July 1, 2026 | 9 a.m. | HNO Lecture Hall

We are vey pleased to announce the talk and visit at the IOR of Stephen H. Tsang from the Columbia University. 
Our guest, invited by Sven Schnichels and Pietro De Angeli will give a talk on “Precision Genome Surgery for Imprecision Medicine”

Abstract:
CRISPR genome editing has rapidly progressed from a futuristic concept to a clinically relevant therapeutic platform. The personalized treatment of Baby KJ, a child with CPS1 deficiency, illustrates the potential of mutation-specific base editing to deliver precise, potentially life-saving interventions. Recent regulatory approvals of CRISPR-edited hematopoietic stem cells for sickle cell disease and β-thalassemia further demonstrate the field’s transition from experimental promise to approved medicine, establishing important standards for safety, efficacy, and long-term monitoring. As the field advances toward in vivo genome editing, the eye has emerged as an especially attractive target because of its accessibility, low dosing requirements, and capacity for direct structural and functional monitoring. Together, these developments highlight both the urgency and transformative potential of CRISPR-based therapies, particularly for inherited diseases where durable, precision treatments are urgently needed.

SHORT INTRODUCTION:
Stephen H. Tsang, M.D, Ph.D. is an acclaimed clinical geneticist in the care of individuals with retinal degenerations. He has been culturing stem cells since 1992 and created the first mouse model for a recessive form of retinitis pigmentosa (RP) by applying genome engineering to stem cell technology in 1995. He successfully treated preclinical models of Pde6a, Pde6b, Mfrp, Rho, Cngb1 and autosomal recessive bestrophin retinopathies.

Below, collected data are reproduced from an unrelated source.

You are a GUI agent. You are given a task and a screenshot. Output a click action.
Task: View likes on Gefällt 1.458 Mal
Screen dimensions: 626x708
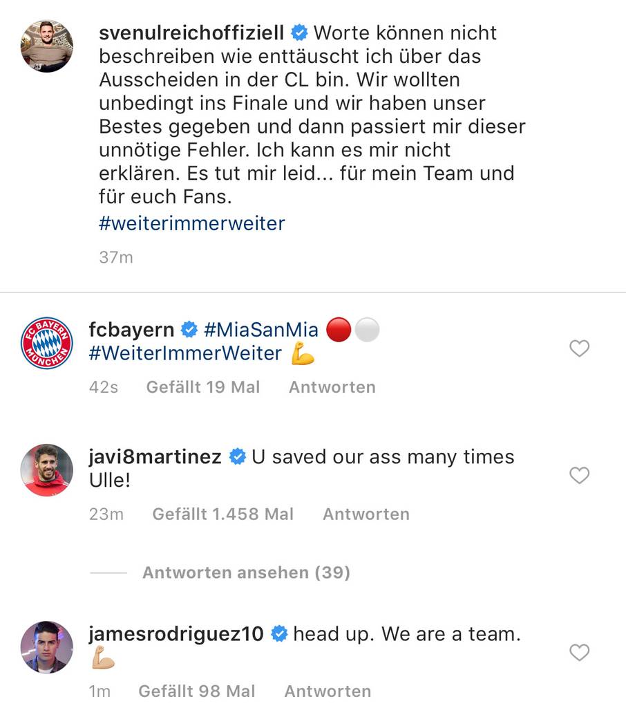tap(222, 514)
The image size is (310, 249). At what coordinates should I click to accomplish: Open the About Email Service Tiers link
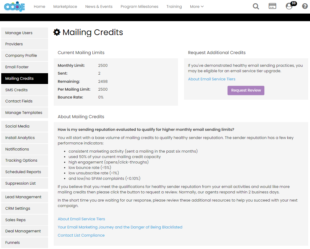tap(212, 79)
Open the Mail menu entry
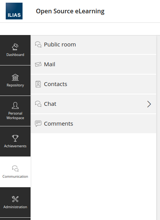The width and height of the screenshot is (160, 220). tap(94, 64)
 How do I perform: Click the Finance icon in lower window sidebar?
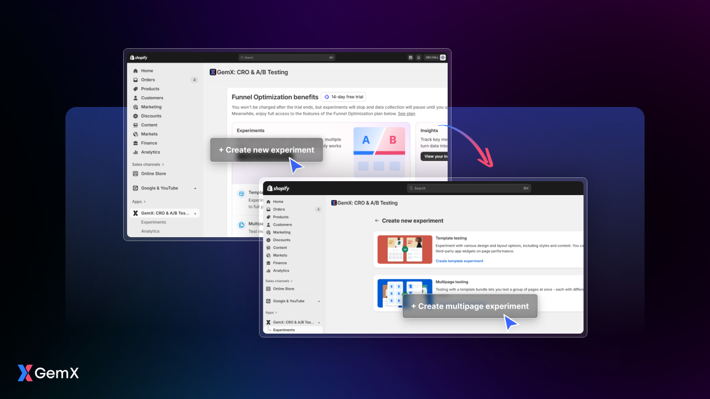pos(268,263)
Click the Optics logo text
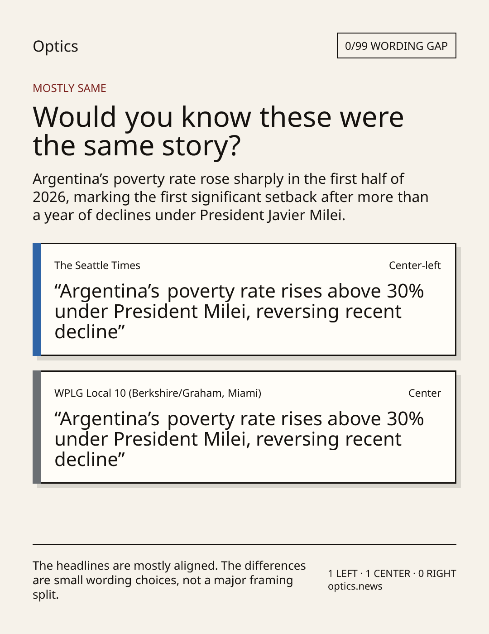 point(55,47)
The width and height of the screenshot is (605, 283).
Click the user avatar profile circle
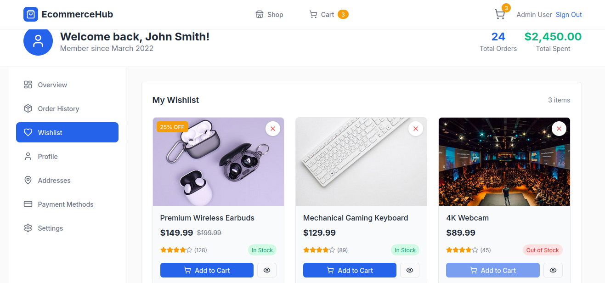pyautogui.click(x=38, y=41)
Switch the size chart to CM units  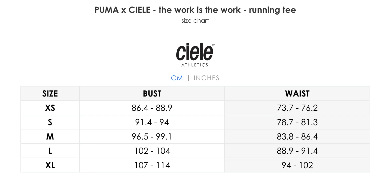pyautogui.click(x=177, y=78)
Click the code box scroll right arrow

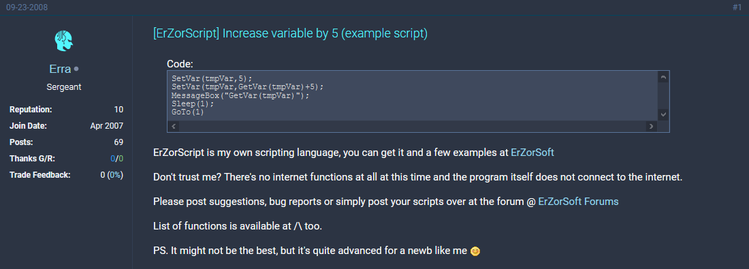coord(651,127)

He has expertise in designing and testing genome engineering strategies in pre-clinical models, developing patient-specific knock-in models, generating of patient cell lines and providing care to patients with a precision medicine approach. He is also leading efforts in FDA trials for gene therapies, including PDE6A, RAB geranylgeranyl transferase, RPGR, CNGB3, CNGA3 and ABCA4 retinopathies.